→ **Your goal**: Can you write the next part of the earnings call transcript below, starting right after its last line?

On the broadband -- its Tom, again. On the broadband point, I would say that it's always worth remembering that we are unquestionably the highest quality operator in the market with the best speed, the best router. I mean, Golly Survey showed this. The consumer showed this, the NPS scores. And so we are, to some extent, operating with a higher ARPU in a better statement. And so maybe BT's comments reflect the fact that they might feel some competitive pressure for their products down that other end of the market. And, of course, inevitably as we expand Lightning, BT's roll as both the supplier and the reseller, it means pretty much every customer we take in Lightning is, by definition, coming off BT either directly or indirectly. So possibly that explains their position there. We can't walk away from the fact, of course, as the penetration of broadband continues that the opportunity for new customers to enter the segment that, that as an absolute level, is reducing. But we're absolutely taking our share. We believe we took off-net 100% of the increase to the market -- net entries to the market in Q3. So we see a combination of that -- quality of the offer and good judgment on pricing is putting us in that position.

Operator

Operator

We will take our next question from Vijay Jayant with Evercore.

Vijay Jayant

Analyst · Evercore.

Two for me, please. You're talking about a reduction in capital intensity going into 2019 to sort of the mid-'20s. Can you sort of take us beyond that? In the U.S., we see capital intensity in cable in the teens. Obviously, the economics are a little different in Europe. But as you see your rollout of these advanced boxes and the moderation of the new build, what is that number? How fast can we get there? Is it the high teens? That would be really helpful. Because it seems that we are sort of pivoting to a free cash flow growth story, and that's the key component of it. And second, obviously, the Dutch regulators ordered VodafoneZiggo to offer wholesale access to its network. I just want to understand what do you think the impacts are? What are the learnings from Belgium to have an impact in the markets?

Mike Fries

Analyst · Evercore.

→ **Provided data**:
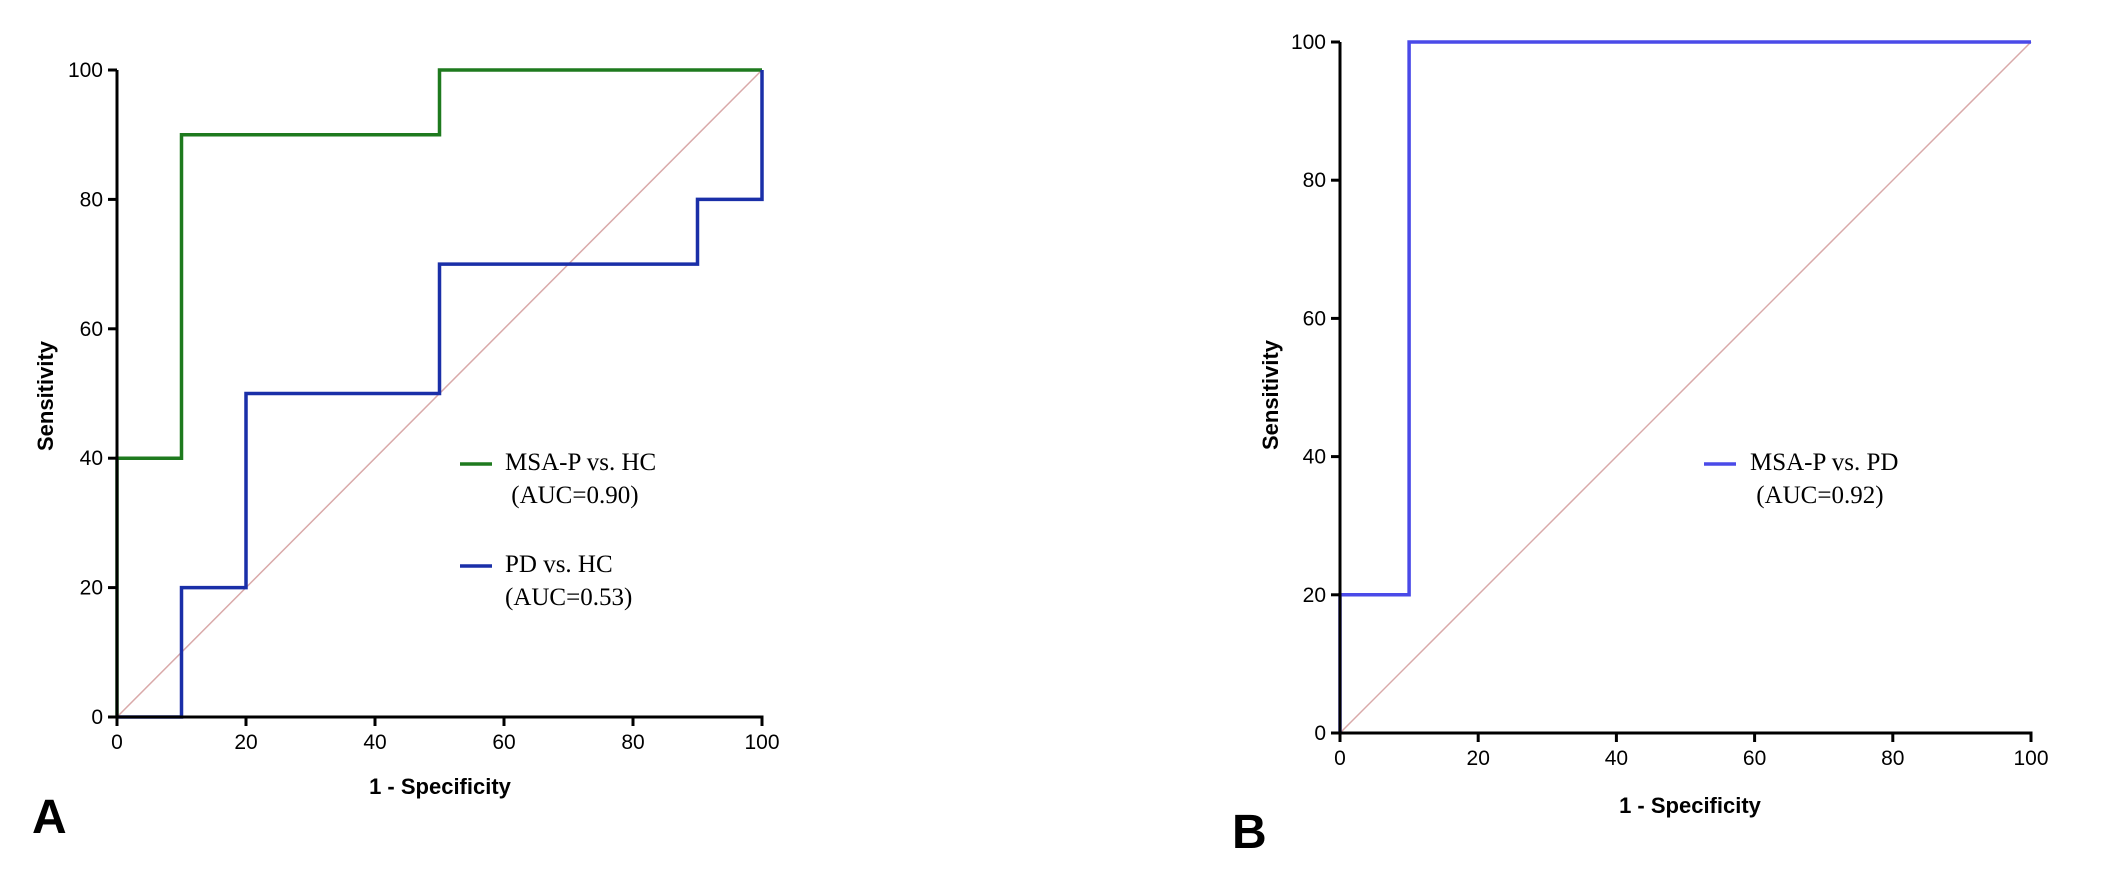  What do you see at coordinates (1892, 758) in the screenshot?
I see `panel-b-x-tick-label: 80` at bounding box center [1892, 758].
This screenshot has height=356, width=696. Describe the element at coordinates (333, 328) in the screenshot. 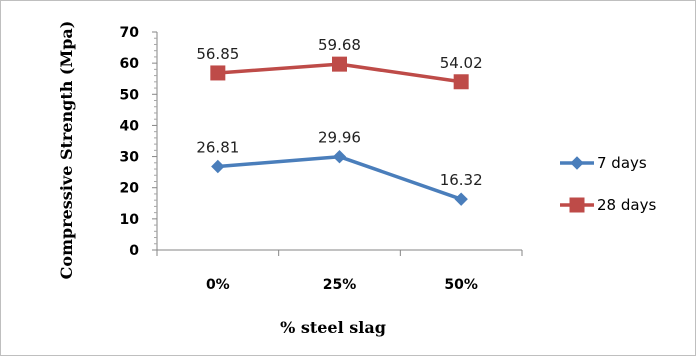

→ **Result**:
Sure. On the capital intensity point, obviously, we have foreshadowed, as we just did this morning, that we believe we peaked and that going forward that capital intensity should decline. I'm going to not provide any specific numbers to you, Vijay. I'm sure you'd like them. Except to say that directionally, we think it's achievable without -- I mean meaningful impact or any impact on our ability to grow the business. And that has to do largely with the fact that over the last three years, as you would've noticed, we have raised our CapEx intensity considerably and spent meaningfully more in products, enablers and capacity in particular along with new build. And going forward, as we trim in those areas that we probably overinvested in, we think we can get the business to a much more traditional CapEx level. And next year, you will see that. I'm not going to give you specific guidance. We'll do that, of course, in February when we report our numbers for the full year, but I think you're spot on, on the free cash flow point and we believe operating free cash and free cash flow will increasingly be the metric that we believe we should be judged by and will be judged by. If you look at those growth rates going forward, they will be meaningfully higher than they have been in the past, and that should be a good news story for investors who want to know fundamentally that the underlying operating businesses are sound and profitable and are growing. And that is, I think, the right way to focus on the core business going forward, and we'll start providing more information around that beginning with CapEx, of course, and some guidance around that next year, so you can start to…

Operator

Operator

We'll take our next question from Ben Swinburne with Morgan Stanley.

Ben Swinburne

Analyst · Morgan Stanley.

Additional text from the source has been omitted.